Manual wrappers range from compact tabletop units to freestanding console models and utilize a transparent cling poly film, rather than shrink film, to custom fit and seal stacked bundles of laundry.
“The non-shrink cling film significantly reduces wrinkling and bunching associated with banding/bagging and shrink films and prevents packages from sliding during transport or storage,” Davis points out. “The visually appealing clear packaging also allows easy identification of contents without opening packages.”
From a cost standpoint, he says the “use what you need” nature of cling film makes it more economical than single-sized, fixed-cost bags.
“Whether favorite jeans and shirts, table and bed linens, uniforms, or towels, neatly finished contents are securely wrapped in a fully sealed, transparent package, protecting contents from dirt, contamination, loss, and separation during delivery and storage,” says Davis. “Manual wrappers have a place in any sized operation across all industries.”
Semi- and fully automated shrink tunnel systems provide a similar-looking package as their manual counterparts but bring additional automation over the manual wrappers desired for high-volume standardized packaging needs, Davis shares.
Bundles of finished stacked laundry is generally fed down a conveyor system to a sealing station where poly shrink film is loosely sealed around the bundle.
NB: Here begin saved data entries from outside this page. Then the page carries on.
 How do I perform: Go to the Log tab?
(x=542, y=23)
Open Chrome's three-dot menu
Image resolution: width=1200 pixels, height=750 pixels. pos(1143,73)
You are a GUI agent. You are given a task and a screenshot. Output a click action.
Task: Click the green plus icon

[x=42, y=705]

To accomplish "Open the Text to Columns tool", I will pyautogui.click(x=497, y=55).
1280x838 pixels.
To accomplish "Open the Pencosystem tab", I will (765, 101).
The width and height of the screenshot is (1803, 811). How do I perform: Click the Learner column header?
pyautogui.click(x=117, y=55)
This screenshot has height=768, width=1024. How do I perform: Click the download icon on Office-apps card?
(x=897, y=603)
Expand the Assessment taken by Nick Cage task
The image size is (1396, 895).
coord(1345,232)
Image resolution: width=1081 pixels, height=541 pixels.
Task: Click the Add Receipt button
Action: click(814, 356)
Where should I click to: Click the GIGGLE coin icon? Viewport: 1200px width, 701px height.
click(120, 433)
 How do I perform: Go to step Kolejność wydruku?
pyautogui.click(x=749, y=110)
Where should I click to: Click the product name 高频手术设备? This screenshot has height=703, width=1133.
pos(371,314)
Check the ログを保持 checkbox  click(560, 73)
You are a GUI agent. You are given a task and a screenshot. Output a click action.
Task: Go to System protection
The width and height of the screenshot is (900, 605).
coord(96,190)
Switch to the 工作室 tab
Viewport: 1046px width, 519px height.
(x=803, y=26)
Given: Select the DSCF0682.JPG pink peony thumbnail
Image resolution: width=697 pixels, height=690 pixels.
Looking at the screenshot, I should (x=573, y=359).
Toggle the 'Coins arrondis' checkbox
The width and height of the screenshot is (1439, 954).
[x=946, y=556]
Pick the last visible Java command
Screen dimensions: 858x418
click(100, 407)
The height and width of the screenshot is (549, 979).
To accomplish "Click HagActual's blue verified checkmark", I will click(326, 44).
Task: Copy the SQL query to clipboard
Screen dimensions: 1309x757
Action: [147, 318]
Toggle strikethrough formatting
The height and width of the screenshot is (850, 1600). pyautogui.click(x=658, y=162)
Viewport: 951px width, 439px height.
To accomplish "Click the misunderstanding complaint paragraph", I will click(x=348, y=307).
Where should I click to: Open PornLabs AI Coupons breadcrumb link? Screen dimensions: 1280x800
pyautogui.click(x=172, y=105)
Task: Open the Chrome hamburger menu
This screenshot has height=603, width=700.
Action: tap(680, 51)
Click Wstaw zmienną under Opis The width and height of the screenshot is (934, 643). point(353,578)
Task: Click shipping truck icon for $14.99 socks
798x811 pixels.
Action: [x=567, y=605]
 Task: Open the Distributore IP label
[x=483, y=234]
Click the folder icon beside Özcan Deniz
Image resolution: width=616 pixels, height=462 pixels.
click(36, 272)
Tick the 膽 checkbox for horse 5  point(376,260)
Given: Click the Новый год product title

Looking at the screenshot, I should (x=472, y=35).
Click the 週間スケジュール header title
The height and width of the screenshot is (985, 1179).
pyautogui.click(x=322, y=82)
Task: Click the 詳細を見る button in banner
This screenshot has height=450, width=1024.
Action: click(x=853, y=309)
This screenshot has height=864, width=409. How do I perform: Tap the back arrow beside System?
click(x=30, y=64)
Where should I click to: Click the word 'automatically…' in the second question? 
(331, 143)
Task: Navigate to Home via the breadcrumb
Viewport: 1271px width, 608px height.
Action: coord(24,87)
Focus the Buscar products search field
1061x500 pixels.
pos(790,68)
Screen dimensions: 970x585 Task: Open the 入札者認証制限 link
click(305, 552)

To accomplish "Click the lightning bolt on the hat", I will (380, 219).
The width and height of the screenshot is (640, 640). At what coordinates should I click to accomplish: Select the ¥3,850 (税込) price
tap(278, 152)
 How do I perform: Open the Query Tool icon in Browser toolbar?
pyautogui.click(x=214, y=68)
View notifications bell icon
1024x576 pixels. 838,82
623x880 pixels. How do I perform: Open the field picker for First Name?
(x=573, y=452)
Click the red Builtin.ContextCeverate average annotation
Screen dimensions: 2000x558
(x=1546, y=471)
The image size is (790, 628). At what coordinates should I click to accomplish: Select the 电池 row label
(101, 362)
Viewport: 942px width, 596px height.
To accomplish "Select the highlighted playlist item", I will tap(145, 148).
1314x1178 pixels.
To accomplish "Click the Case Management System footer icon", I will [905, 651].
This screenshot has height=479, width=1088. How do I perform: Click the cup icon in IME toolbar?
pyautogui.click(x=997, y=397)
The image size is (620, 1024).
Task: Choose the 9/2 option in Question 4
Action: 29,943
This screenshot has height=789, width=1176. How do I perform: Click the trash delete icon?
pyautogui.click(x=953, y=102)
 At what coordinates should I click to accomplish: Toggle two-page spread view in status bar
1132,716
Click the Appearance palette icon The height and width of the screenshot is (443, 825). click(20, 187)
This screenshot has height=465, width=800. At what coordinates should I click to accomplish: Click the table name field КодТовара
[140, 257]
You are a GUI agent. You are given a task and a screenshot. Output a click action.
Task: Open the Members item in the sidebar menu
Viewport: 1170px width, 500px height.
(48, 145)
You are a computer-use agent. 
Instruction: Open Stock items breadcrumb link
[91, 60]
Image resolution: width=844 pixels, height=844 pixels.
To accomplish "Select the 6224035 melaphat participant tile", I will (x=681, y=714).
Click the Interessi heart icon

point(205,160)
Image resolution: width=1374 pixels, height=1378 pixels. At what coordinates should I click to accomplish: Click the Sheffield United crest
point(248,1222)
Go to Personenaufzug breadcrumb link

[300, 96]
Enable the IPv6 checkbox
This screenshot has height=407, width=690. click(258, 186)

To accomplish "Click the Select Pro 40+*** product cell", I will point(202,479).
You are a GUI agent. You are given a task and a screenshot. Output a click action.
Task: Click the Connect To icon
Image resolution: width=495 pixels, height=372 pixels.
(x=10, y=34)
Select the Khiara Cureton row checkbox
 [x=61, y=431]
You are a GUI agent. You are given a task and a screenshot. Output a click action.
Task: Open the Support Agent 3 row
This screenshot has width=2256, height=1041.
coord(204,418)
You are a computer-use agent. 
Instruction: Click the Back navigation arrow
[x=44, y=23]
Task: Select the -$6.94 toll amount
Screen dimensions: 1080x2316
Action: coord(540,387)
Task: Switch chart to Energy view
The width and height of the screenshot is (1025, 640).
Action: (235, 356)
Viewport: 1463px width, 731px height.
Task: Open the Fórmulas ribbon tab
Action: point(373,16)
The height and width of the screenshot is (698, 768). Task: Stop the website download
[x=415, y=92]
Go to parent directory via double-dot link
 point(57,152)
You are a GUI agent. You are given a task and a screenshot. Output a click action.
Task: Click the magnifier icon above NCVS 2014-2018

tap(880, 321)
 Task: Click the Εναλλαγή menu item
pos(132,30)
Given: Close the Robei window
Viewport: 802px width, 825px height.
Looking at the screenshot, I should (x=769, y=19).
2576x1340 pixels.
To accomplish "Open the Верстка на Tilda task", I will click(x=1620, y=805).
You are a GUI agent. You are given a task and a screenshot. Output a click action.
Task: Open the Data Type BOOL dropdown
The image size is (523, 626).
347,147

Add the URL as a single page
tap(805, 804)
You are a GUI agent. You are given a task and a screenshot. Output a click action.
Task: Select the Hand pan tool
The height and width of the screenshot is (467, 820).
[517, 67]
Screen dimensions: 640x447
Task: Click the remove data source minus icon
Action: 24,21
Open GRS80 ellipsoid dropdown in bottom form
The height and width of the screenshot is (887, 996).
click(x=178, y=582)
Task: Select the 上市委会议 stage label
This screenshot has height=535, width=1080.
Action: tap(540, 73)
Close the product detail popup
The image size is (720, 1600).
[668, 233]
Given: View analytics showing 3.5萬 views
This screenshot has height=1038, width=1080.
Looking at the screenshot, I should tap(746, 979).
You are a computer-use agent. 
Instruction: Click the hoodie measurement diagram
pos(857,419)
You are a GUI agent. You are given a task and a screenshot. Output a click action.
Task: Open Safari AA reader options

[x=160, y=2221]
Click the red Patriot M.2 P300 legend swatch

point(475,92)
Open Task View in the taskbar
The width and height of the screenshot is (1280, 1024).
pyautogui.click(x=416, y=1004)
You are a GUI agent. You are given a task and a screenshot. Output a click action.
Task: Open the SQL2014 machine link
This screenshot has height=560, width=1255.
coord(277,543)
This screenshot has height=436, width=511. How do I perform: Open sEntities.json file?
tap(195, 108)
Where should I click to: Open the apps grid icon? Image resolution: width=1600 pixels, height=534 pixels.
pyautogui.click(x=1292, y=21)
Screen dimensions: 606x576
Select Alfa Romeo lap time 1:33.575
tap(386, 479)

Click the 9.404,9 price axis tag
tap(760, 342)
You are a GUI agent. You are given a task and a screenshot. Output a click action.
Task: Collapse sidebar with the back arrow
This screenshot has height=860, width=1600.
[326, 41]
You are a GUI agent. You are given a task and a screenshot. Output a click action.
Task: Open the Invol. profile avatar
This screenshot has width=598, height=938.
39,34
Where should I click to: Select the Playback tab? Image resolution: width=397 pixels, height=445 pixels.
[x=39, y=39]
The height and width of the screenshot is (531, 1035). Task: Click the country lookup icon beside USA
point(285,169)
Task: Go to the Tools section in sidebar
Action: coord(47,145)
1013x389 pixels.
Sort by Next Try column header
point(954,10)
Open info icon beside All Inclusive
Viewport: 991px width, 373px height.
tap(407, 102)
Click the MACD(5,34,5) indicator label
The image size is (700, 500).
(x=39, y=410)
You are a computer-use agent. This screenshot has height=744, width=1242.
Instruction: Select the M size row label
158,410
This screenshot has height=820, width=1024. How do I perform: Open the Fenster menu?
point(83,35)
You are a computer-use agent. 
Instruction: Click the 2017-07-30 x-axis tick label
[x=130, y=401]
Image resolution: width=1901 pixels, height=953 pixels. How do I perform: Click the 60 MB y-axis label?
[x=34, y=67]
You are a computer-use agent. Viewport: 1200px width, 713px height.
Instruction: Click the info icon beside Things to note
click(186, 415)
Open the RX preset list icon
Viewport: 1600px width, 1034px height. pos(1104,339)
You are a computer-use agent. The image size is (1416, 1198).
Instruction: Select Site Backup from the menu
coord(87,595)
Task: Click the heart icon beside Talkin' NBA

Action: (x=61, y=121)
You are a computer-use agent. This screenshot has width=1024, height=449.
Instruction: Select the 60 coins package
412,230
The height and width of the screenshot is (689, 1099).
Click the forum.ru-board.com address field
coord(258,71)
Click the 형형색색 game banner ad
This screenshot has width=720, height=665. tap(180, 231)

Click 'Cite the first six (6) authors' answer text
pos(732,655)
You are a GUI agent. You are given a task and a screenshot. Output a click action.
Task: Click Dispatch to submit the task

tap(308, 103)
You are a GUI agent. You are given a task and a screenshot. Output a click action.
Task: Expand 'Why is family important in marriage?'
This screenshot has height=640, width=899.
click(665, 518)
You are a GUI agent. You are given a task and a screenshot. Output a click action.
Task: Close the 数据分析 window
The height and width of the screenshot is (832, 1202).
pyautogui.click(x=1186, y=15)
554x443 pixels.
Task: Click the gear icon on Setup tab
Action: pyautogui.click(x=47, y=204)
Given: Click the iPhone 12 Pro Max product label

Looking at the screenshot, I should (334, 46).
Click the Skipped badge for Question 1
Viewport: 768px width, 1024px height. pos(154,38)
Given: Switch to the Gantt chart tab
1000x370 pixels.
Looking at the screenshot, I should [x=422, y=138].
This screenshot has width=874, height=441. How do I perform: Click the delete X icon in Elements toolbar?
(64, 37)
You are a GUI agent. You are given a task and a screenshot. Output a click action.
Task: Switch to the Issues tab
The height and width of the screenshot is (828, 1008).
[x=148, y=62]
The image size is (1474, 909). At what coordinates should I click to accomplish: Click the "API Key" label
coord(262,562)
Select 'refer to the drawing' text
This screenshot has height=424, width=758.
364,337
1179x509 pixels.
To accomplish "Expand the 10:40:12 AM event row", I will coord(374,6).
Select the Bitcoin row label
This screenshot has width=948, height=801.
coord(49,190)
The sealed bundles continue by conveyor to a heated tunnel, which shrinks the film around the shape of the package.
“These advanced systems are highly configurable for manual sealing or fully automated processing,” he says. “While similar in look to manually sealed packages, most shrink-sealed bundles do require additional care during packaging setup to avoid bunching and wrinkling during the shrink phase and toppling if stacked during transport or storage due to the slippery quality of some shrink films.”
Shrink wrapping is the most common form of bundling in the laundry industry, according to Neal Dowding, product marketing manager for packaging solutions company Felins.
“Systems such as our TP300 wrapping system provides a tight, high-clarity plastic wrap around your linen bundles automatically,” he says. “This allows the product to travel from point A to point B with complete coverage and protection. For company branding or track and trace capabilities, you can also apply labels to the plastic with no residue on the linen.”
For hospitality applications where the linen must be covered/wrapped, Bunn recommends using recycled paper for the wrapping process and then secure with twine.
“Typically when a laundry uses plastic wrap for bundling, the linen is not completely dry when wrapped,” he says. “When using the recycled paper and a tying machine to secure the paper and the bundle, it will allow the linens to breath while stored and therefore not retaining moisture creating a foul odor.”
MAKING THE CHOICE
Ross Sanders, CEO of Streamline Solutions, a provider of many types of laundry bagging products, recommends that laundry operations not rush to decide on packaging because there are many options available in the marketplace.
“Different materials, sizes and thicknesses need to be looked at and analyzed to see what works best for the laundry’s individual situation. Try different samples,” he recommends. “Like what we do with our customers, the laundries need to speak directly with their respective packaging vendor and discuss exactly what they are trying to accomplish for themselves and their own customers.”
“While cheap and easy may get the job done, it does little for growth and long-term customer satisfaction,” Davis points out. “The quality of your deliverable will be what you are remembered for, not the behind-the-scenes effort invested in the initial wash. It may be a single solution or a combination, just don’t ignore the significance of your packaging.”